Assembling the heterogeneous elements for (digital) learning

Aligning learning analytics with learning design

The following is a summary and some initial responses to this paper

Lockyer, L., Heathcote, E., & Dawson, S. (2013). Informing Pedagogical Action: Aligning Learning Analytics With Learning Design. American Behavioral Scientist. doi:10.1177/0002764213479367

The abstract for the paper is

This article considers the developing field of learning analytics and argues that to move from small-scale practice to broad scale applicability, there is a need to establish a contextual framework that helps teachers interpret the information that analytics provides. The article presents learning design as a form of documentation of pedagogical intent that can provide the context for making sense of diverse sets of analytic data. We investigate one example of learning design to explore how broad categories of analytics—which we call checkpoint and process analytics—can inform the interpretation of outcomes from a learning design and facilitate pedagogical action.
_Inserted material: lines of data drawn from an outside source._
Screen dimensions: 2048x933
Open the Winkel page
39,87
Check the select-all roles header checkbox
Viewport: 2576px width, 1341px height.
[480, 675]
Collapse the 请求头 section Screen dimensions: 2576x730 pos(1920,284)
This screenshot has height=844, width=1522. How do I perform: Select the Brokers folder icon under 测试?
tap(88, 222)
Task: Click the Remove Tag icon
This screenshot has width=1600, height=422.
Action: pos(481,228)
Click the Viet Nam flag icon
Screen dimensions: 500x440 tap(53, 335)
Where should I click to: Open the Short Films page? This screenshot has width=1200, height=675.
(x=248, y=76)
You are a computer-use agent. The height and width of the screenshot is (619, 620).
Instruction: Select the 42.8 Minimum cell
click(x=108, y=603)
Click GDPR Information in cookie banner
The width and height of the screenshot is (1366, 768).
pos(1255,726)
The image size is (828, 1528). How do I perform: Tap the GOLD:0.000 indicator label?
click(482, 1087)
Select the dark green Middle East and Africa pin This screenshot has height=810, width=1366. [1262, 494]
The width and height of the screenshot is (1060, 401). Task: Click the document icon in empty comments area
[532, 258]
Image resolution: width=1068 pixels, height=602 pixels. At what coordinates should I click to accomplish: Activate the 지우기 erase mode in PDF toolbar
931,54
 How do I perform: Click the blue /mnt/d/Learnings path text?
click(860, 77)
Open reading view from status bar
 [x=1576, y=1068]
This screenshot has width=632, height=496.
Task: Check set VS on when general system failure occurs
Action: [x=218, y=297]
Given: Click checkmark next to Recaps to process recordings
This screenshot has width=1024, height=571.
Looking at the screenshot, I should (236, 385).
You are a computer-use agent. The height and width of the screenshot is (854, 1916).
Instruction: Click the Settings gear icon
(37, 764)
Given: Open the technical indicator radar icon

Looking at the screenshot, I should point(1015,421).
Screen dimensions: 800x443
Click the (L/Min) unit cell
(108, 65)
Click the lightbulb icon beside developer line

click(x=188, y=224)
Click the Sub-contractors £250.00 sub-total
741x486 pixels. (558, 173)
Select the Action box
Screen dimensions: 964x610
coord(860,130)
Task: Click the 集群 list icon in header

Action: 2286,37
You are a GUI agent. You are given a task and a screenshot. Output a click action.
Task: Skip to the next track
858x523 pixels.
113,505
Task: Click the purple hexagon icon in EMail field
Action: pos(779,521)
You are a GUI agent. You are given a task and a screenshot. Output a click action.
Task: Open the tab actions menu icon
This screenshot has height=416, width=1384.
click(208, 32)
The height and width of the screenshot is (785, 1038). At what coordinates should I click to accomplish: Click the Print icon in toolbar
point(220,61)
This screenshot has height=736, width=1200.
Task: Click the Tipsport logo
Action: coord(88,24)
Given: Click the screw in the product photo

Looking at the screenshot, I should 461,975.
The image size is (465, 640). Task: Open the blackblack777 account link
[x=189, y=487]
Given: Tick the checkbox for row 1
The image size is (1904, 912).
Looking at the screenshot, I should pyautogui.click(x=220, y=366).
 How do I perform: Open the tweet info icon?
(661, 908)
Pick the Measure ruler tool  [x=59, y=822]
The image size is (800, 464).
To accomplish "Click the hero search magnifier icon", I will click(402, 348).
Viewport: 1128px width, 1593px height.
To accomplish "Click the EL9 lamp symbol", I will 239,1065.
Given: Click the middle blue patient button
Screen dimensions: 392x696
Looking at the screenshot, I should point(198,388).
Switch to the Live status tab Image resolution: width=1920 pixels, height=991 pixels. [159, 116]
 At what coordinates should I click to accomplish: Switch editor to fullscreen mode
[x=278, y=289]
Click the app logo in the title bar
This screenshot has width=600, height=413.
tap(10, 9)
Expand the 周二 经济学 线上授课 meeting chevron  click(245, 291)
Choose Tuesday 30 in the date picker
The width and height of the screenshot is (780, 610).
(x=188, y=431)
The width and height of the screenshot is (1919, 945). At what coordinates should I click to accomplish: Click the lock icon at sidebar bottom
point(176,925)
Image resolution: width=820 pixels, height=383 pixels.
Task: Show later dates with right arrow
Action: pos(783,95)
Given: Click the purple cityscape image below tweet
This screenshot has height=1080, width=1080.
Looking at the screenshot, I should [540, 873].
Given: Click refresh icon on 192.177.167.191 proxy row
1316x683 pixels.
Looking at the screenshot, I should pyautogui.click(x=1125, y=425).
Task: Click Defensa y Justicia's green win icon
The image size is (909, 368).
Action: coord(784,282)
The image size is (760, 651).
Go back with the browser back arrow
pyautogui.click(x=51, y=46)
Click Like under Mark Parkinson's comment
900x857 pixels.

I’m interested by the focus on moving from “small-scale practice to broad scale applicability”, but I wonder about how broad scale pedagogical practice can be given the inherent diversity/complexity.


The paper describes how learning design and learning analytics could be merged in a way that would provide better understanding of what is going on around student learning and perhaps allow demonstration of learning quality. To do this, it is assumed that the teacher or teaching team

  1. Makes explicit their pedagogical intent using an existing learning design.
  2. Then analyses this learning design to identify where analytics can provide checkpoint (i.e. have the learners performed certain necessary steps) and process (what’s going on during the learning process) insights.
  3. These insights are then used to either make interventions during learning or to redesign for the next time.

What I particularly like about this is the recognition that the real value of learning analytics arises from when it is applied within the learning process with knowledge of what is intended. As opposed at some abstract higher level.

But I wonder is the following are problems?

  • How many University academics have explicit pedagogical intents?

    Let alone make use of learning designs. How many think beyond the number of weeks of semester, the number of hours of lectures/tutorials, the topics to be covered and the assessment?

    Especially in a higher ed sector increasingly reliant on casualisation?

  • How many University academics or even support staff know enough about the data stored and the available learning analytics tools to be able to identify, design and implement creative and appropriate combinations of checkpoint and process learning analytics specific to a particular learning design?

    Especially given the learning designs at a certain level are generic. Once I start implementing a learning design in a particular course with a particular system there is going to be wide diversity of possible data and tools that I might like (or more correctly am only allowed) to draw upon.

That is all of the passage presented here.